Preocupações que a pandemia transporta

Numa das minhas buscas incessantes de leituras que me possibilitem novas aprendizagens, encontrei um livro de um autor que aprecio, Erling Kagge, com o título “Filosofia para exploradores polares”. Não, não estou a pensar ir para os polos, embora às vezes apeteça, mas gosto de ler este autor, de quem já tenho outros livros que recomendo, a saber: “Silêncio na era do ruído” e “A arte de caminhar”. É uma daquelas pessoas que conhecendo o seu percurso de vida e atendendo ao que a humanidade passa na atualidade, apetece ler para, nas entrelinhas, encontrar similitudes e perceber que há sempre soluções para diferentes problemas, umas mais difíceis, outras nem tanto. O essencial é que no controlo da situação, todos percebamos que a luta se passa “entre as orelhas” e não no resto do corpo. Se o corpo for capaz, mas não conseguirmos convencer a cabeça, nada feito. A este propósito o autor conta uma pequena história que complementa o escrito anterior. Enquanto turista a passear pela selva viu enormes elefantes presos a pequenos paus, tendo questionado o domador: “Como consegue manter elefantes deste porte, presos a um pau tão pequeno?” Resposta: “Quando os elefantes são pequenos tentam arrancar o poste, mas não conseguem. Quando crescem, nunca mais tentam”. E aqui chegado, eis o meu temor no que se refere aos efeitos desta pandemia e respetivas consequências nos mais novos, e não só. Que estas memórias perdurem e nos impeçam de voltar a viver em comunhão e sem temores acrescidos.

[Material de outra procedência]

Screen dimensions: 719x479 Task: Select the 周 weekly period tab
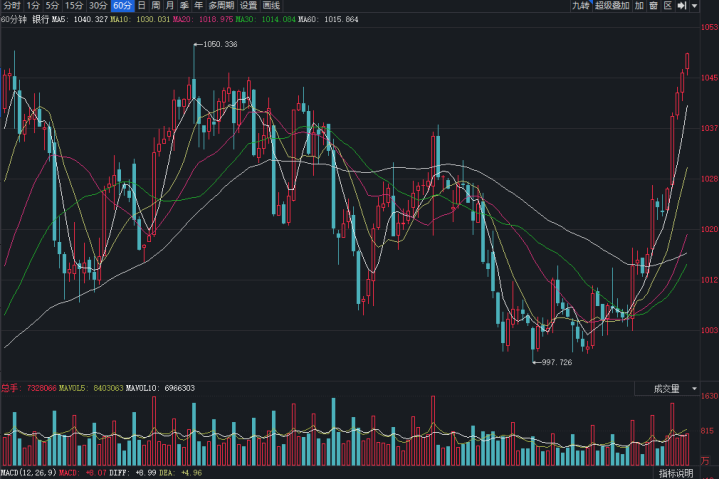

Preocupa-me que as competições desportivas dos mais jovens estejam paradas, pelo que isso poderá acarretar em termos de desistências da prática desportiva num país onde já é reduzido o número de praticantes. Que os que têm memória dos benefícios da prática consigam incentivar os que devido à pandemia…ainda não começaram. A OMS estima que até 5 milhões de mortes por ano poderiam ser evitadas a nível mundial com um aumento da atividade física (e desportiva – digo eu). Urge, pois, incentivá-la e reiniciá-la, quanto antes.

Preocupa-me que o afastamento forçado dos mais idosos, em defesa deles, seja mantido, contra vontade deles, quando a pandemia passar.

Preocupa-me, em suma, que esta pandemia que nos isola de tudo e de todos, quando se for, não leve com ela estes (maus) hábitos criados e considerados necessários, para bem de todos.

Preocupam-me todos aqueles que necessitando de ajuda, não a pedem por vergonha, quando vergonha devíamos ter todos nós, enquanto sociedade, por permitir que as diferenças sociais se acentuem cada vez mais.

Pensando já no amanhã, preocupam-me… as preocupações sobre as prioridades nas tomas da vacina com cada classe (e a docente não foge à manada) a olhar para a sua árvore, esquecendo a floresta.

Apesar de todas estas preocupações, e informado que só nos encontraremos em 2021, votos de bom NATAL e boas entradas num ano que se quer realmente NOVO.